> Data listing:
════

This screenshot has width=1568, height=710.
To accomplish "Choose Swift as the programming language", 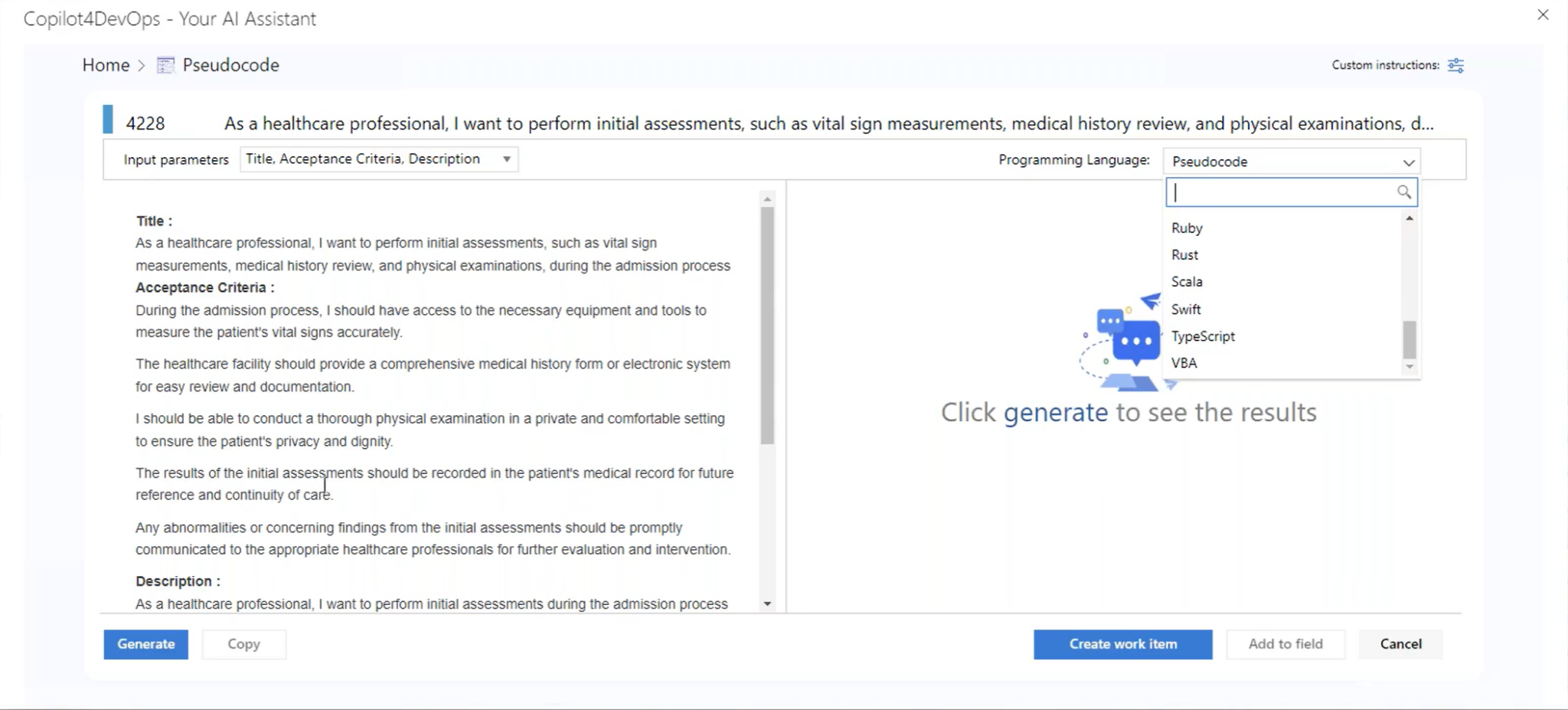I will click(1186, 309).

════

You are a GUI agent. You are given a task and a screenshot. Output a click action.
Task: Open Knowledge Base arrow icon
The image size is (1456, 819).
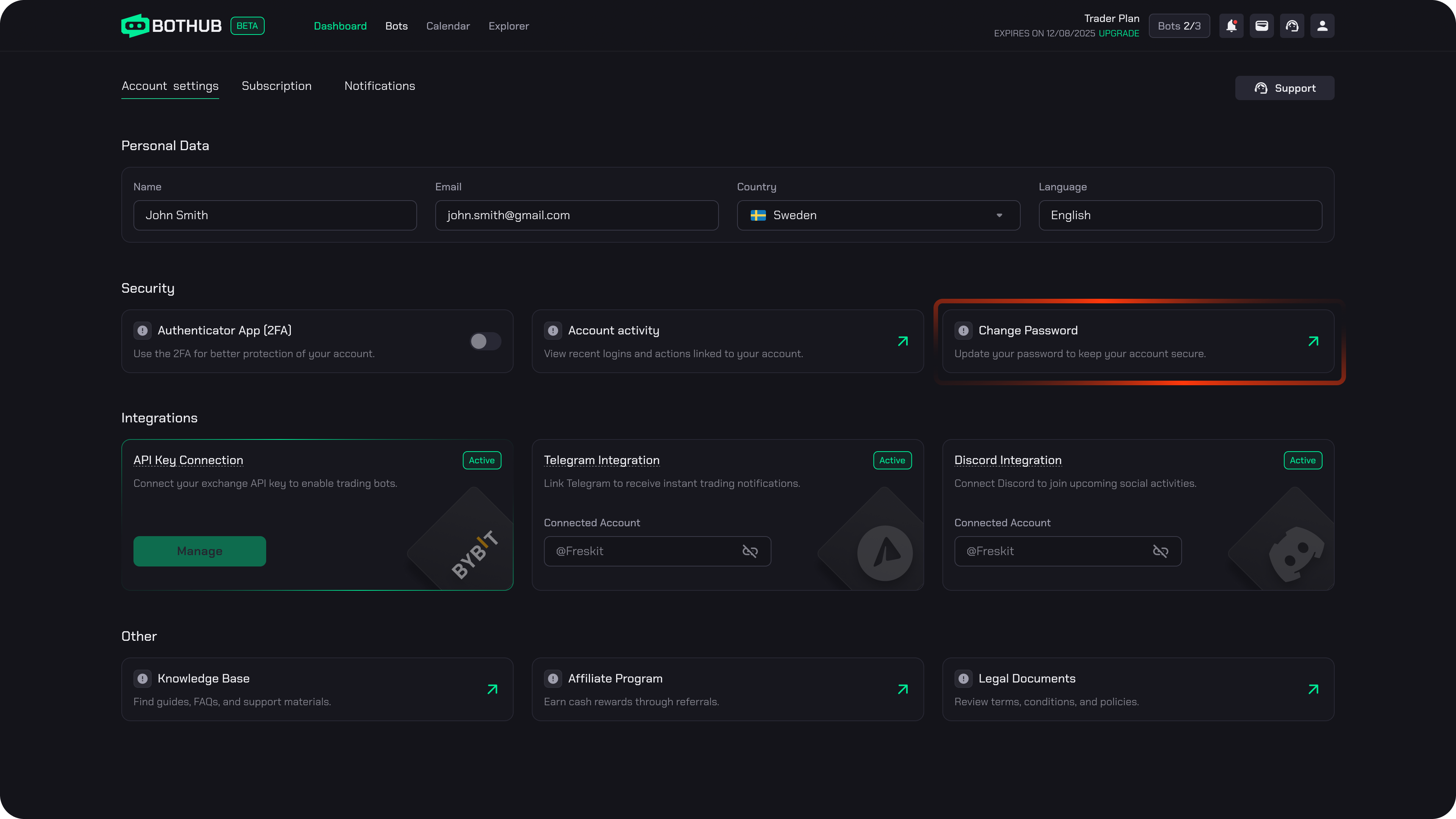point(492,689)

════

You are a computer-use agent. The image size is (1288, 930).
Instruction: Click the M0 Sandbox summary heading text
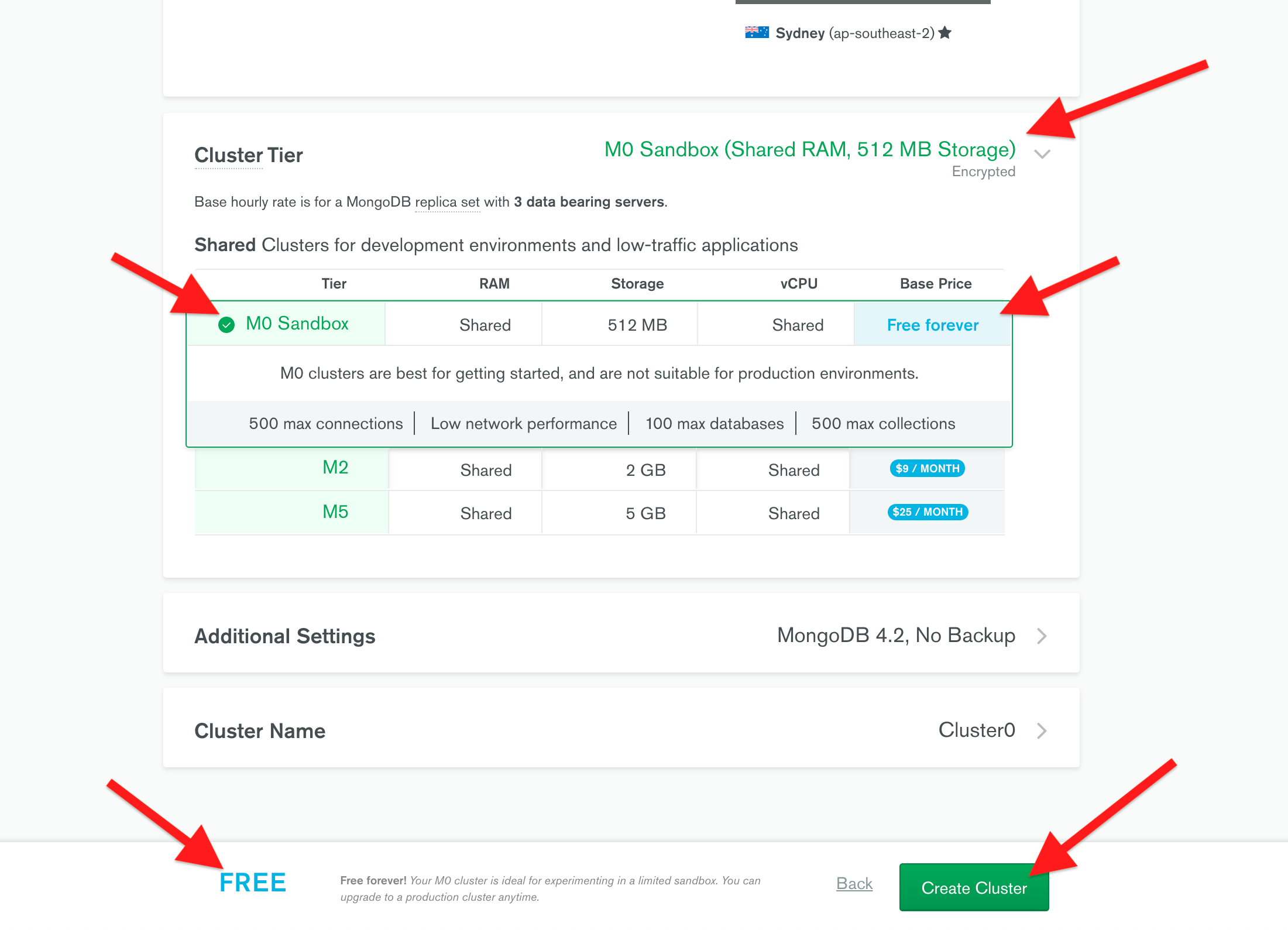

════

> To do:
Filter the entries above down to the lines containing the word "agent".

> Answer space:
You are a GUI agent. You are given a task and a screenshot. Output a click action.
You are a computer-use agent. The image size is (1288, 930).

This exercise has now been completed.